Does this mean with Aereo itself or another technology? We reached out for clarification, but received this: “This is our only statement at this time.”

Here’s the statement in full:

STATEMENT FROM AEREO CEO AND FOUNDER CHET KANOJIA ON UNITED STATES SUPREME COURT DECISION

Court decision denies consumers the ability to use a cloud-based antenna to access free over-the-air television, further eliminating choice and competition in the television marketplace

New York, New York (June 25, 2014) – The following statement can be attributed to Aereo CEO and Founder, Chet Kanojia:

“Today’s decision by the United States Supreme Court is a massive setback for the American consumer. We’ve said all along that we worked diligently to create a technology that complies with the law, but today’s decision clearly states that how the technology works does not matter. This sends a chilling message to the technology industry.  It is troubling that the Court states in its decision that, ‘to the extent commercial actors or other interested entities may be concerned with the relationship between the development and use of such technologies and the Copyright Act, they are of course free to seek action from Congress.’ (Majority, page 17) That begs the question: Are we moving towards a permission-based system for technology innovation?

“Consumer access to free-to-air broadcast television is an essential part of our country’s fabric. Using an antenna to access free-to-air broadcast television is still meaningful for more than 60 million Americans across the United States.  And when new technology enables consumers to use a smarter, easier to use antenna, consumers and the marketplace win. Free-to-air broadcast television should not be available only to those who can afford to pay for the cable or satellite bundle.”

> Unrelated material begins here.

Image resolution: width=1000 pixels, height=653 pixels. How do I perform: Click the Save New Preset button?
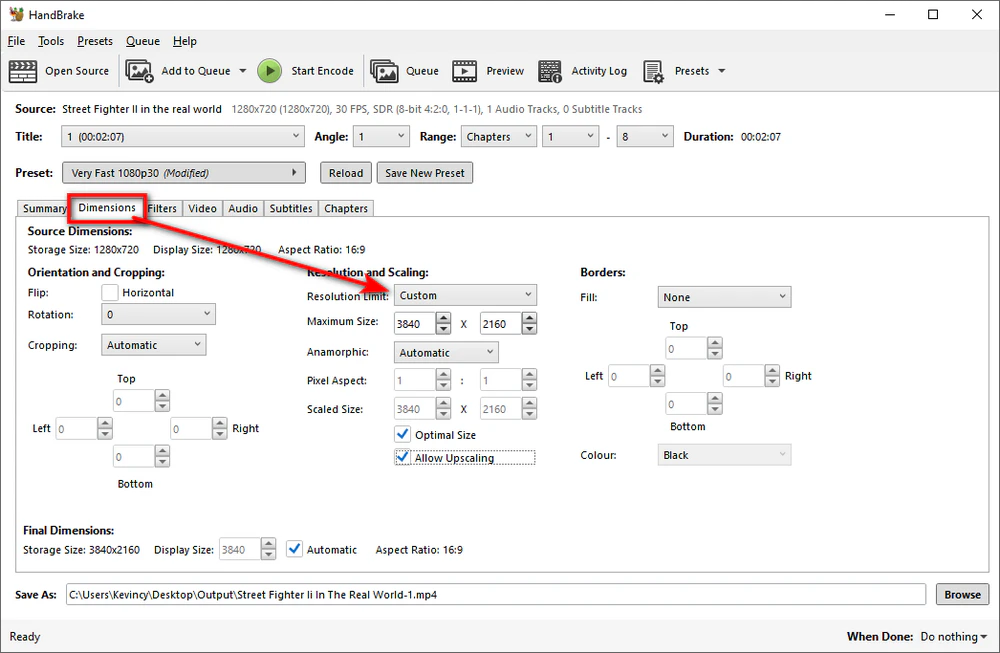coord(424,172)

“Justice Scalia’s dissent gets its right. He calls out the majority’s opinion as ‘built on the shakiest of foundations.’ (Dissent, page 7)  Justice Scalia goes on to say that ‘The Court vows that its ruling will not affect cloud-storage providers and cable television systems, see ante, at 16-17, but it cannot deliver on that promise given the imprecision of its results-driven rule.’ (Dissent, page 11)”

“We are disappointed in the outcome, but our work is not done.  We will continue to fight for our consumers and fight to create innovative technologies that have a meaningful and positive impact on our world.”